Dosing and clinical outcomes of ruxolitinib in patients with myelofibrosis in a real-world setting: Interim results of the Italian observational study (ROMEI)

Abstract

Background

Myelofibrosis (MF) significantly impacts patients’ overall survival (OS) and quality of life (QOL). This prospective study analyzed ruxolitinib dosing patterns and associated clinical outcomes in patients with MF over 12 months.

Methods

ROMEI, a multicenter, observational, ongoing study, enrolled 508 adult patients with MF treated with ruxolitinib. For the current interim analysis, eligible patients with baseline platelet values were categorized into two groups based on ruxolitinib starting dosage: as expected (AsEx, n = 174) and lower than expected (LtEx, n = 132); ruxolitinib dose changes, interruptions and time to permanent discontinuation were analyzed, along with symptoms response, health-related QOL scores, spleen response, OS, and safety.

Results

Forty-three percent of patients started at a lower-than-expected dose. Both groups showed reduction in average daily ruxolitinib doses over 12 months. Symptoms response rate was similar in both groups at week 48 (40.8% AsEx vs 40.9% LtEx).

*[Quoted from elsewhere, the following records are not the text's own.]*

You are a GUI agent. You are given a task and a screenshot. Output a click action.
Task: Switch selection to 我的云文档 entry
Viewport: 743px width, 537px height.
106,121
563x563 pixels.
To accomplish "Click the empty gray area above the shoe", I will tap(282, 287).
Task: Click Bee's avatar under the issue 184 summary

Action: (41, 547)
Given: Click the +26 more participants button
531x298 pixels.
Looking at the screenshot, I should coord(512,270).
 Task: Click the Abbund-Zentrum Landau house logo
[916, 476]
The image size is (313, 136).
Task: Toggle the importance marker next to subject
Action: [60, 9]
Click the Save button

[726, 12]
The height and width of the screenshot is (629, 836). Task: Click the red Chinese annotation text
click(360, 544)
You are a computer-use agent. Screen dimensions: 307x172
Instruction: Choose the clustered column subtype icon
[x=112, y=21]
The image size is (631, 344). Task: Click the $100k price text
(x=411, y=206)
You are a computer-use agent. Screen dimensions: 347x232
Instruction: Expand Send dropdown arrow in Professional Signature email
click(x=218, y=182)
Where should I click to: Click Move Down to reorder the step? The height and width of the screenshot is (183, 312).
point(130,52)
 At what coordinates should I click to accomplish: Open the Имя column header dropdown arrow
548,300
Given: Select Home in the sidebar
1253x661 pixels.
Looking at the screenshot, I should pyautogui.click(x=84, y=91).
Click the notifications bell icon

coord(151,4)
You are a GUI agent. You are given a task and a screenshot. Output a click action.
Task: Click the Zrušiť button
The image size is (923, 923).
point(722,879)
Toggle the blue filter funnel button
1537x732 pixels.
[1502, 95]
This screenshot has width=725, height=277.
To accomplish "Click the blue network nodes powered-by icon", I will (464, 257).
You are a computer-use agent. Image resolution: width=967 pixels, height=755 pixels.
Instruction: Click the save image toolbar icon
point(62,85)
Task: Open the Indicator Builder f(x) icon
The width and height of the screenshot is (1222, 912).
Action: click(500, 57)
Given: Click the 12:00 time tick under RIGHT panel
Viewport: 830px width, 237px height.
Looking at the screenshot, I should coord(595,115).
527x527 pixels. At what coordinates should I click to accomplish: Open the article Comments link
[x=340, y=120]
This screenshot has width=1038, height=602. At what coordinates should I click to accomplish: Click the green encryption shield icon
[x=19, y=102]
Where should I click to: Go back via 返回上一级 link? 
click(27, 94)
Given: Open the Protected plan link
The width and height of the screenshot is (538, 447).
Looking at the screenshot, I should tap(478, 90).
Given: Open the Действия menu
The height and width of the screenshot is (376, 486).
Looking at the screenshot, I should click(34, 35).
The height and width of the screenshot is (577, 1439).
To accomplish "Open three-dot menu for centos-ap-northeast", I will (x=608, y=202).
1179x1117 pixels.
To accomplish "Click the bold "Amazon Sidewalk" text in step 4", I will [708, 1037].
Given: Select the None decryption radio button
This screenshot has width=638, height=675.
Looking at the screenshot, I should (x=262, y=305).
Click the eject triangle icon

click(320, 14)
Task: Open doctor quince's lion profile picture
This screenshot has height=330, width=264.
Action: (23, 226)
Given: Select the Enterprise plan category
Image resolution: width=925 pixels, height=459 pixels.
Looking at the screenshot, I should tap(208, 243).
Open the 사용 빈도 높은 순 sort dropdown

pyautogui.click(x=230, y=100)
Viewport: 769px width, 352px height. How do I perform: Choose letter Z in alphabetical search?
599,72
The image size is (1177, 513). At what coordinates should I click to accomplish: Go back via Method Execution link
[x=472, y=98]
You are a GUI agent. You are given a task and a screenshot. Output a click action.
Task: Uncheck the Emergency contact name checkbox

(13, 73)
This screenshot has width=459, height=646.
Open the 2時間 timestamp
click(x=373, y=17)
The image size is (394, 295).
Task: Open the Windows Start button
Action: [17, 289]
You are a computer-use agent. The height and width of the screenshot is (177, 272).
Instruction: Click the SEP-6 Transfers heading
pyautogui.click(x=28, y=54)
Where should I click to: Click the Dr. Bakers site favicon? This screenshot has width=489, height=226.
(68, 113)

The AsEx group demonstrated higher spleen response rates at both 24 weeks (50.0% vs 30.2%) and 48 weeks (57.7% vs 45.8%) with a shorter median time to first response (3.3 vs 11.1 months, p = .019) when compared to the LtEx group. Both groups showed upward trends in health-related QOL values. Estimated median OS was not reached for the AsEx group versus 4.7 years in the LtEx group (p = .014). Adverse events were reported in 87.4% and 84.9% of patients in the AsEx and LtEx groups, respectively.

Conclusions

The ROMEI study demonstrated the importance of optimal ruxolitinib dosage in patients with MF for maximum effectiveness and improved OS, with manageable safety.